Mark Lowcock has been the United Nations’s Under-Secretary-General for Humanitarian Affairs (OCHA) since 2017. His agency coordinates UN efforts alongside NGOs to fight Covid-19 in the most vulnerable countries. This health crisis comes at a time when humanitarian assistance worldwide has already reached historic levels since the end of the Second World War. Today, one in forty-five people needs help.
You called on March 25 to raise $ 2 billion to combat the spread of Covid-19 in fragile countries. What emergencies do you face?

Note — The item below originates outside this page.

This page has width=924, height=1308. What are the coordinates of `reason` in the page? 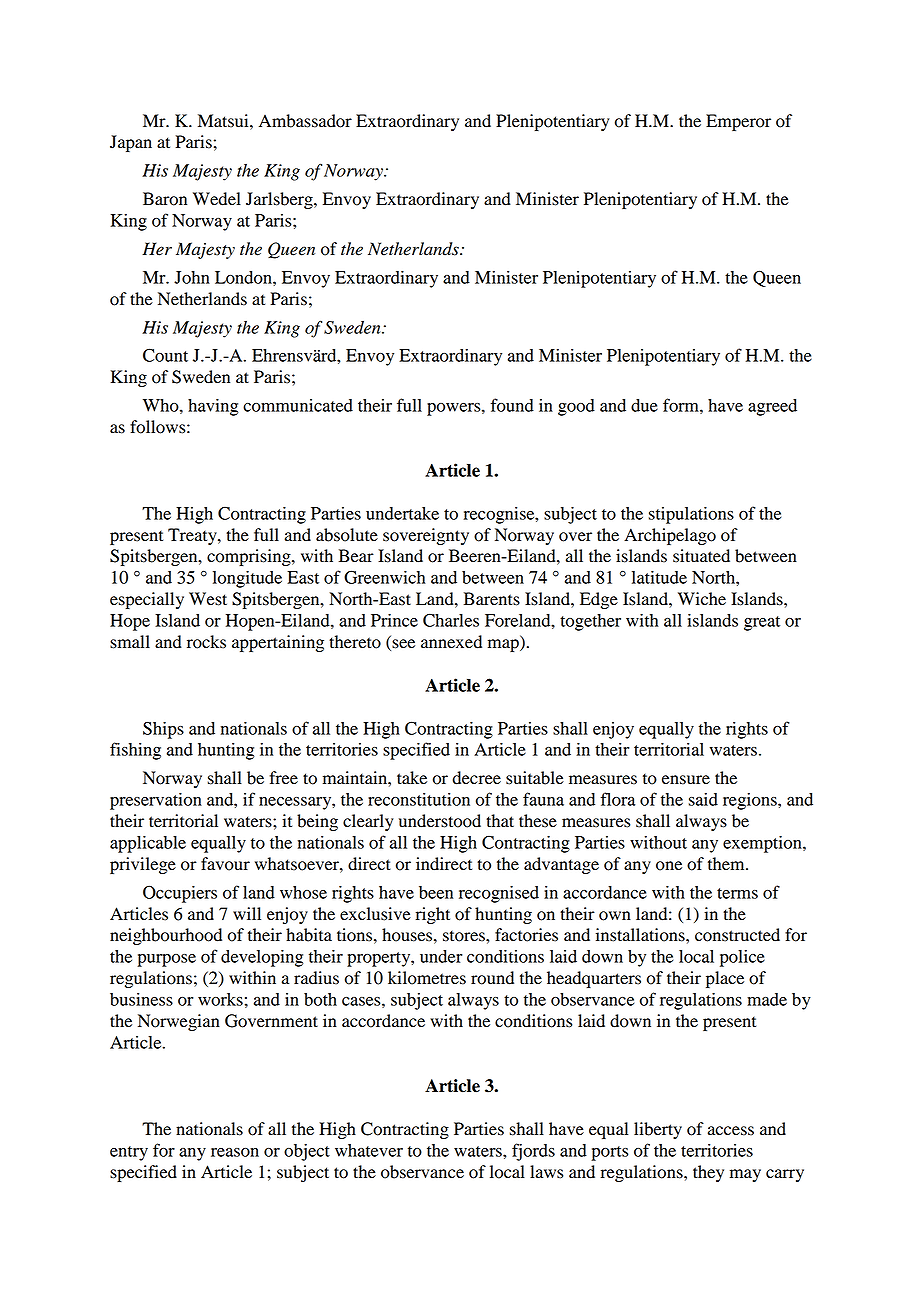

Our first challenge is logistics. All government travel measures and restrictions could ultimately disrupt our humanitarian assistance and our access to affected communities. This is not yet the case, thanks to the thousands of aid workers stationed in their country and who continue to work, but it is absolutely vital to maintain supplies in countries in crisis and to facilitate the circulation of goods and humanitarian personnel. The closure of many commercial lines will also force us to use the United Nations air services to transport personnel, caregivers and medical supplies to the places where it is most needed.

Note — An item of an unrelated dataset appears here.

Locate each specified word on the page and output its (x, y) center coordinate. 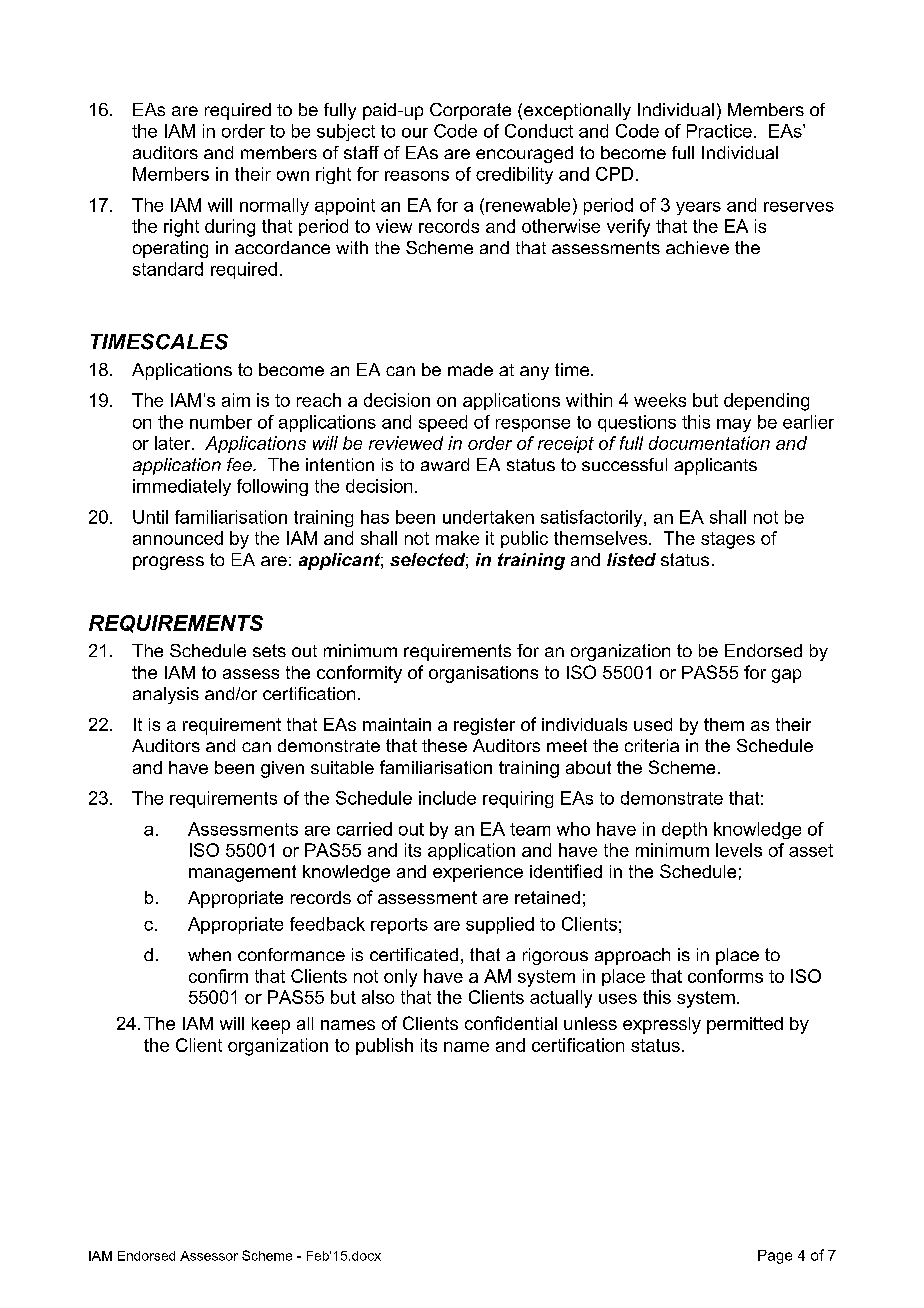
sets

Our second challenge is related to the characteristics of the highly contagious Covid-19 virus, which could spread very quickly in environments already weakened by humanitarian crises, poor hygiene and underlying diseases that weaken the immune system. We are therefore trying to anticipate all possible actions to delay its spread, through information campaigns to the populations, the installation of stations for washing hands, the delivery of medical and protective equipment. It is a real challenge when it comes to populations living in closed places, such as refugee camps, where it will be difficult to achieve social distancing. We also know that it will be difficult to organize large-scale screening programs. Being realistic, we can imagine that the Covid-19 will impact our aid programs over time.